• Background: MSH3 is a key component of the DNA mismatch repair (MMR) system, forming the MutSβ heterodimer with MSH2. In Huntington’s disease, MutSβ aberrantly recognizes and process CAG repeat sequences in the HTT gene, leading to their progressive somatic expansion rather than correction, which accelerates disease onset and progression.
• Targeting strategy: The P2A-human MSH3 CDS expression cassette followed by the human 3’UTR is in-frame inserted immediately after exon 2 of the mouse Msh3 gene, replacing the sequence from part of exon 2 to the 3’UTR of the mouse Msh3 gene. The human MSH3 protein expression will be driven by the mouse endogenous Msh3 promoter, while the transcription and translation of the mouse Msh3 gene will be disrupted.
• Validation: Human MSH3 mRNA was detectable only in heterozygous B-hMSH3 mice but not in wild-type mice. And human MSH3 sequences were confirmed via Sanger sequencing. Human MSH3 was only detectable in brain from heterozygous B-hMSH3 mice, but not in wild-type mice.
• Application: This model is useful in studying the role of MSH3 and the therapeutic efficacy targeting MSH3 in HD.
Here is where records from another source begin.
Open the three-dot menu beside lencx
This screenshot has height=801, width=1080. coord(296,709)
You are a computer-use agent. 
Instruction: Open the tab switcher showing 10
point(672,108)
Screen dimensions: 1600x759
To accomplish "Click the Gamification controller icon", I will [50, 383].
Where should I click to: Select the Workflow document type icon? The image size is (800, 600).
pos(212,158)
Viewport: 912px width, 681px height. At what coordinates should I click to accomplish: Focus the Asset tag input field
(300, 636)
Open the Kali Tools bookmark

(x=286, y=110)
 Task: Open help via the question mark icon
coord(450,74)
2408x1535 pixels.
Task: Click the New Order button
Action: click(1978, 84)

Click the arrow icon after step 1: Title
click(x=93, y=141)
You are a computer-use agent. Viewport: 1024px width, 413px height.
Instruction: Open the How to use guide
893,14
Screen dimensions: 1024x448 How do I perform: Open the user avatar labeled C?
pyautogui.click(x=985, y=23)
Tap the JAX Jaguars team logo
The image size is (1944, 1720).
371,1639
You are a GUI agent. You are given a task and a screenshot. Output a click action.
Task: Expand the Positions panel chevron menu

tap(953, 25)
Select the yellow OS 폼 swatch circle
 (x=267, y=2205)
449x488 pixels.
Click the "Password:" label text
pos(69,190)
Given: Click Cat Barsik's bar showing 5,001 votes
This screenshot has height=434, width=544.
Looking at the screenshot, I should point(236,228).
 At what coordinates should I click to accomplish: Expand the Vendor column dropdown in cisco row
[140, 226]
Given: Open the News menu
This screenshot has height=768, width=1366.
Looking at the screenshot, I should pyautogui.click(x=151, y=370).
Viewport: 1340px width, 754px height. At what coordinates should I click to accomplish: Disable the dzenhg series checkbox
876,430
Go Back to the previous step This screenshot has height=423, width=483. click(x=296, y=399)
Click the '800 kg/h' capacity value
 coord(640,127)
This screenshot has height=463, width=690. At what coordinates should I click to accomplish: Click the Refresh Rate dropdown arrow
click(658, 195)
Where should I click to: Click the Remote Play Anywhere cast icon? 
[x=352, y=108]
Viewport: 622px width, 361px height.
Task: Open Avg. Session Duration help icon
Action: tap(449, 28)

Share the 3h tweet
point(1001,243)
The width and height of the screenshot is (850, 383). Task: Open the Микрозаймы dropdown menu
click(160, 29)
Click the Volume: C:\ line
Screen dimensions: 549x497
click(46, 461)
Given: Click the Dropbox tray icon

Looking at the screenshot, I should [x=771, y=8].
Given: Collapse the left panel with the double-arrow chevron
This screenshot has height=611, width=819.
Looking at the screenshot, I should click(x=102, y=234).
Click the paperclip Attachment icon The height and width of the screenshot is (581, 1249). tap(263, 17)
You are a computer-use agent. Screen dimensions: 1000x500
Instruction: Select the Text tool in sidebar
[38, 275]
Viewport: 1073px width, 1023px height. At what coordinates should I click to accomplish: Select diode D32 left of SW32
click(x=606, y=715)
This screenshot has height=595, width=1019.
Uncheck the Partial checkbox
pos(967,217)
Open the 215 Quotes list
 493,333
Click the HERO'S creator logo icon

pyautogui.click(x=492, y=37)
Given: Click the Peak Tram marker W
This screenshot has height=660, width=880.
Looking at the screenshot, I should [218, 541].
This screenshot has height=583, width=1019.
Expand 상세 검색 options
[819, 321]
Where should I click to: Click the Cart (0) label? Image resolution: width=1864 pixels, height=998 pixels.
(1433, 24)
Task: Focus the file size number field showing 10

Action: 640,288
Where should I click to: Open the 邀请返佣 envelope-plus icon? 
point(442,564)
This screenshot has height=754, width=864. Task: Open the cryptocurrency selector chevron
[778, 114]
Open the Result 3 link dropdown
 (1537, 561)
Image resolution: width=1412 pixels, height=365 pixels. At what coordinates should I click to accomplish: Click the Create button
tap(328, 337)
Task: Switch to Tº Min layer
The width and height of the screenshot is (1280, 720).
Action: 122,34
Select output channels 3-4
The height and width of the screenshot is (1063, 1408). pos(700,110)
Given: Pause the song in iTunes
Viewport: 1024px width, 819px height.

Gene targeting strategy for B-hMSH3 mice. The P2A-human MSH3 CDS expression cassette followed by the human 3’UTR is in-frame inserted immediately after exon 2 of the mouse Msh3 gene, replacing the sequence from part of exon 2 to the 3’UTR of the mouse Msh3 gene. The human MSH3 protein expression will be driven by the mouse endogenous Msh3 promoter, while the transcription and translation of the mouse Msh3 gene will be disrupted.

Strain specific analysis of MSH3 mRNA expression in wild-type C57BL/6JNifdc mice and homozygous B-hMSH3 mice by RT-PCR. Brain RNA were isolated from wild-type C57BL/6JNifdc mice (+/+, female) and homozygous B-hMSH3 mice (H/H, female), then cDNA libraries were synthesized by reverse transcription, followed by PCR with mouse or human MSH3 primers. Mouse Msh3 mRNA was detectable in wild-type mice. Human MSH3 mRNA was only detectable in homozygous B-hMSH3 mice but not in wild-type mice. And human sequences were confirmed via Sanger sequencing.

Western blot analysis of MSH3 protein expression in homozygous B-hMSH3 mice. Brain and spleen lysates were collected from wild-type C57BL/6JNifdc mice (+/+, female), homozygous B-hMSH3 mice (H/H, female) and homozygous B-Msh3 KO mice (-/-), and then analyzed by western blot with species-specific anti-MSH3 antibodies. 40 μg total protein was loaded for western blotting analysis. Mouse MSH3 was absent in B-Msh3 KO mice and B-hMSH3 mice, but present in wild-type mice for mouse-specific antibody results. Human MSH3 protein was only detectable in brain and spleen from homozygous B-hMSH3 mice.

Strain specific analysis of MSH3 mRNA expression in wild-type C57BL/6JNifdc mice and heterozygous B-hMSH3 mice by RT-qPCR. Brain, spleen and liver RNA were isolated from wild-type C57BL/6JNifdc mice (+/+) and heterozygous B-hMSH3 mice (H/+, male, n=3, 9-week-old), then cDNA libraries were synthesized by reverse transcription, followed by RT-qPCR with mouse or human MSH3 primers. Mouse Gapdh served as an internal reference gene. Human MSH3 mRNA was detectable only in heterozygous B-hMSH3 mice but not in wild-type mice, and MSH3 expression in other tissues was normalized to that in the brain.